Hearing version 3.0 was a disorientation-oriented choice. A simple chimpanzee inner ear would let me always know which way was up, and I’d never be disoriented. I wouldn’t have hearing that was the envy of the world, but it couldn’t be weaponized against me, nor would I ever get lost flying in a storm. Worse hearing than an elf, but better at knowing which way was up.

The pro list wasn’t thrilling me, but it was a valid option.

I tentatively marked down hearing 2.0 as my preferred design. If I couldn’t adapt after my initial biomancy design and pass, I’d stuff cotton in my ears, cast [Shush!] on myself, and try again.

I was adding extra senses with an electrical sense. Pit vipers had a heat sense that let them sort of see in pure darkness, and that was relatively easy to add.

I did want to cross-check it against my visual sense, since I wanted to see in infrared as well. There was no point in duplicating organs. My initial look said that pit vipers had a much stronger, much deeper heat sense than what little expansion of my infrared vision could manage, but the range brought me up short.

Roughly a meter. That was nothing. A sense that only let me know if something was practically on top of me when there was no light – so no Auri, no Radiance, no wizardry – wasn’t as useful as I thought. My stats would improve it a bit, but the initial distance was so pathetic it wasn’t worth making sacrifices and rearranging nerves for. I could use that space for other things.

All that work, probably down the drain.

My sinuses were getting a little cramped, but my eye structure was something of a mess as well. I might shift the sense to where it made the most sense.

I toyed with a few more ideas.

I currently had no allergies, and the paring down of my immune system should entirely remove that concern.

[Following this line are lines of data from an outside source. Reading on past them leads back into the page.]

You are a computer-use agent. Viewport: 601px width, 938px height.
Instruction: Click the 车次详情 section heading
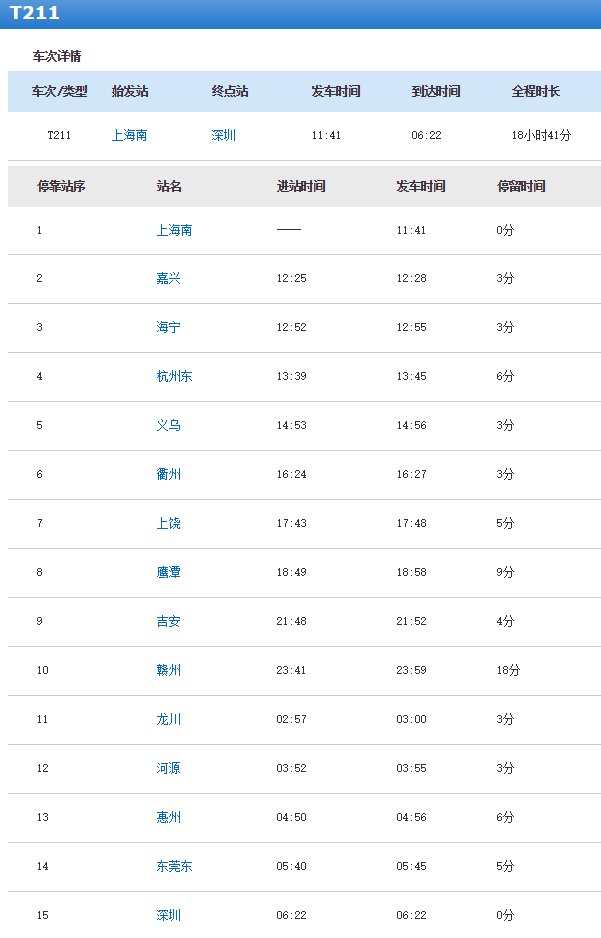pos(56,56)
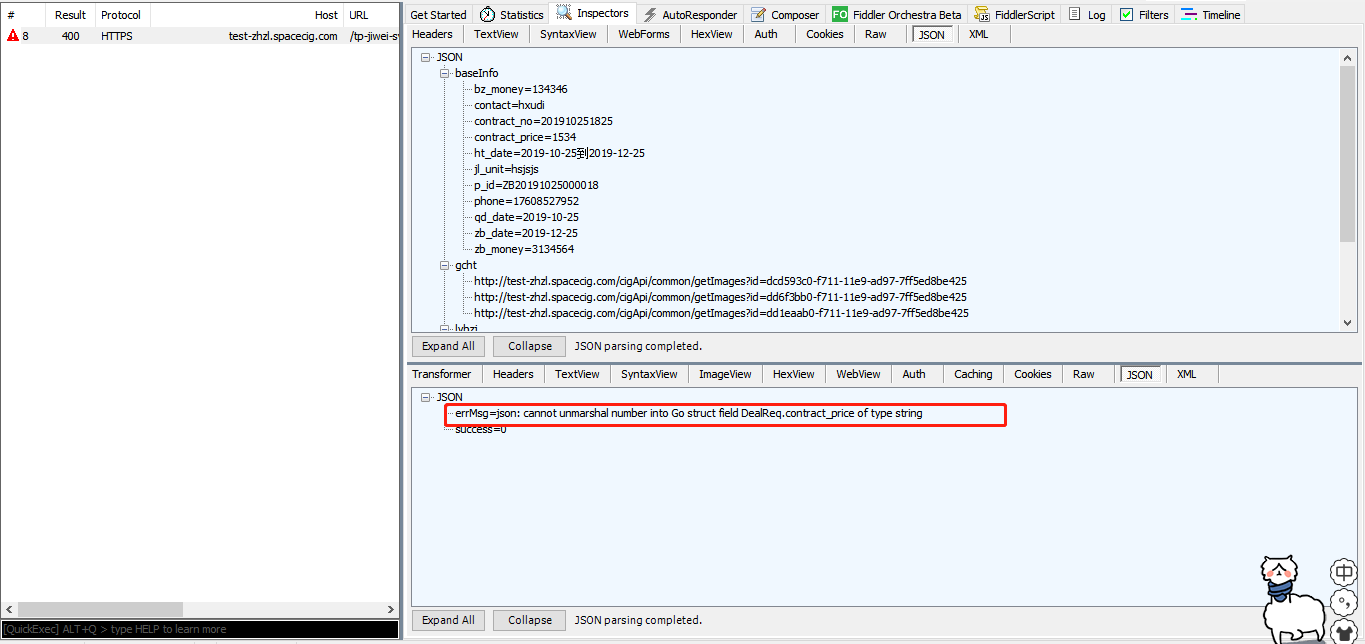This screenshot has width=1365, height=644.
Task: Open Fiddler Orchestra Beta tab
Action: (x=897, y=15)
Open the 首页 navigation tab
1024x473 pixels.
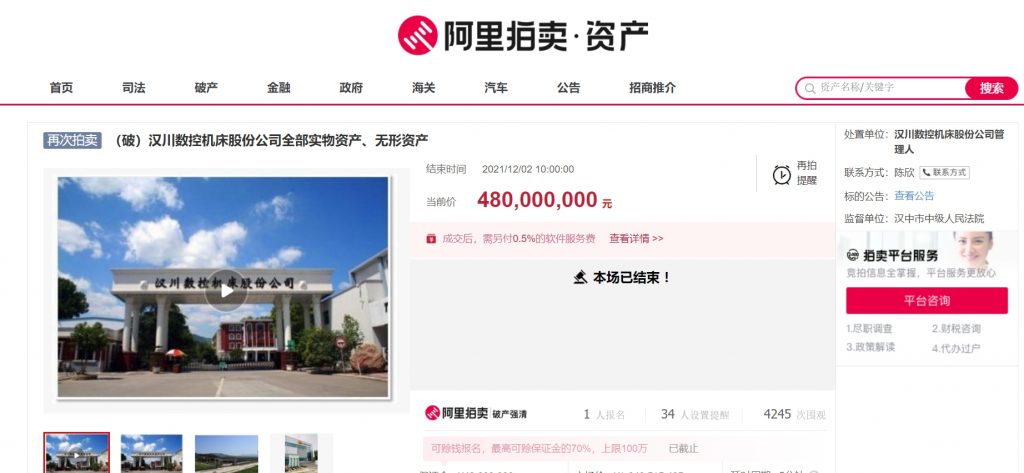[61, 88]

Poison – and venom – was off the table, and I reluctantly axed the ability to give a small electrical shock like some eels did. The difficulties managing it, just to lightly shock people, wasn’t worth it.

Similarly with becoming spider woman. It was a full-body commitment to have multiple large-scale spider spinnerets that I could shoot on demand. It did look technically possible though…

I cleaned up that section of my notes and explained what I was thinking. Perhaps, one day, a new bright-eyed and bushy-tailed biomancer would come across my notes, and be inspired.

[*ding!* [Anatomical Drawing] leveled up! 29 -> 30]

Geckos could stick to walls easily, but how they did it wasn’t replicable at larger sizes. Part of it was due to their small size, like how water bugs could skate on water. Runes could copy the effect, but I was running out of bones to engrave. How often would I want to stick to the ceiling of a room, or climb a cliff, instead of just flying? It didn’t feel worthwhile.

There were a dozen, hundreds of other considerations that I needed to get into my initial notes that didn’t have clear and obvious locations like the rest of my organ systems.

Most creatures had an anti-choking mechanism. Elvenoids had a voice box instead, the ability to speak more important than avoiding choking. Well, I was here and making changes and fixes, and the two weren’t mutually incompatible.

Humans couldn’t make vitamin C on their own, they had to get it from fruits and vegetables. Most other creatures could make their own vitamin C, and at first blush I didn’t even need to make modifications to make my own vitamin C. My organ substitutions had done it for me already!

Some things I just couldn’t change, and I had to sigh and accept them as terrible flaws.

Who put a recreation center next to a waste processing plant?!